Molloy, formerly of Newstead and Bulimba, was handed the suspended sentence by Supreme Court Justice John Bond because of reasons including “COVID-19 considerations” and the fact that she was six months’ pregnant at the time.
Molloy, who once boasted of 70,000 followers on Instagram, pleaded guilty to 18 charges including one of being a party to a boyfriends’ $1 million MDA racket.
The charges included supplying cocaine worth $5900 and possession of a cryovac machine. The court heard that she fell into selling cocaine in 2015 while in a physically and emotionally abusive relationship with the boyfriend and was forced to collect drug debts for him.
JOEY MYER
The Sunshine Coast personal trainer and wannabe politician was sentenced to eight years and six months jail in March this year for 11 counts of indecently treating a child under 16 and one count of rape — charges to which he had pleaded not guilty.
Crown Prosecutor Christopher Cook described the offending as predatory, persistent, and put the teen in a position where she felt powerless and unable to tell anyone.
Thirty-seven-year-old Myer, who had in 2013 run for the federal seat of Fisher, had previously spent time behind bars and had an invasion offence on his criminal history the court heard.
NERIDA LEE SHADFORTH
The high-paid Department of Justice employee of Capalaba, was earning $85,000 a year and had two houses when a bad relationship sent her spiralling into a crippling drug addiction.
The glamorous ex-bodybuilder was sentenced in Brisbane District Court to 11 counts of supplying ice and Subutex, possessing dangerous drugs and 10 summary charges.
She pleaded guilty to all charges in November 2020.
The court was told a police search found drugs and ammunition under her bed along with text messages revealing her drug deals.
After being bailed, she was later picked up at a random breath test on Old Cleveland Rd where police found drugs in her handbag, the encryption app Wickr Me on her phone and evidence of other drug deals.

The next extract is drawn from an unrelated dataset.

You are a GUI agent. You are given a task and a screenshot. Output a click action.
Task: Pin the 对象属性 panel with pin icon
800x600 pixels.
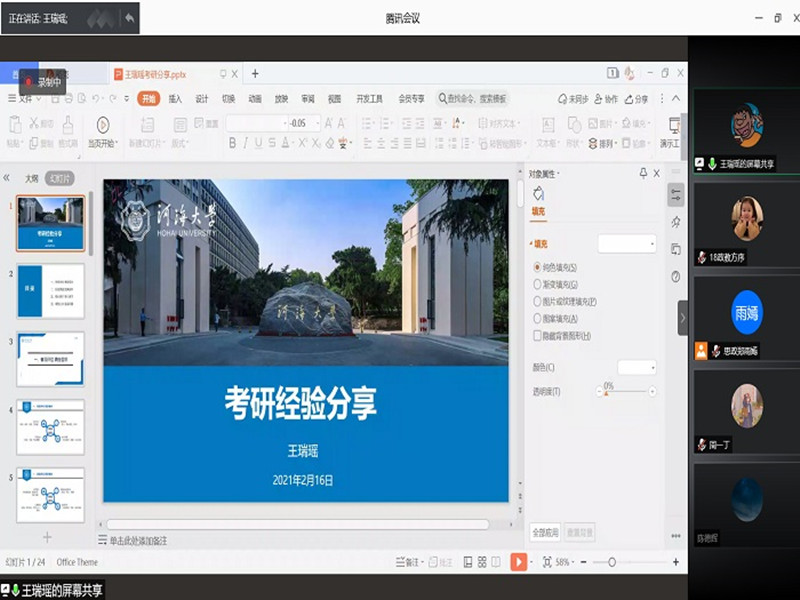pos(643,173)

In March this year, while on bail and parole, Shadforth was pulled over at Alexandra Hills where police found the drug ice, $4000 in cash and drug supply messages.
Shadforth was sentenced to two years’ jail, to be served cumulatively on top of a prior two-and-a-half-year sentence.
She will be eligible for parole in April 2022.
GARRY JAMES TURNER
A teacher turned model and bodybuilder, Turner narrowly missed jail time after he was caught supplying thousands worth of steroids.
In September 2020, he pleaded guilty to nine counts of supplying dangerous drugs, including testosterone and a growth hormone, over a six-month period in 2018.
Turner, who graduated with honours qualifications in science and worked as a science teacher for 13 years, was sentenced to a two-year jail term but granted immediate parole.
The bodybuilder’s side gig was uncovered by police in March 2019 after a search of his home over a separate drug matter.
JACK RYAN WARNE
Fitness trainer, Warne, formerly of Gympie, was convicted of selling $10,000 of marijuana as well as MDMA.
In October 2019, he made a tearful promise before Brisbane District Court that, for the sake of his son, he would never be seen in a court again.
The court heard police found the huge stash of marijuana and MDMA at his Warner home on June 5, 2018.
Warne pleaded guilty to five drug and possession charges and some other charges.
Judge Nicole Kefford said while Warne’s level of commerciality was low, she noted that he was only one year into suspended sentence when he was caught.
She sentenced him to 18 months’ jail but was released immediately on parole. A conviction was recorded.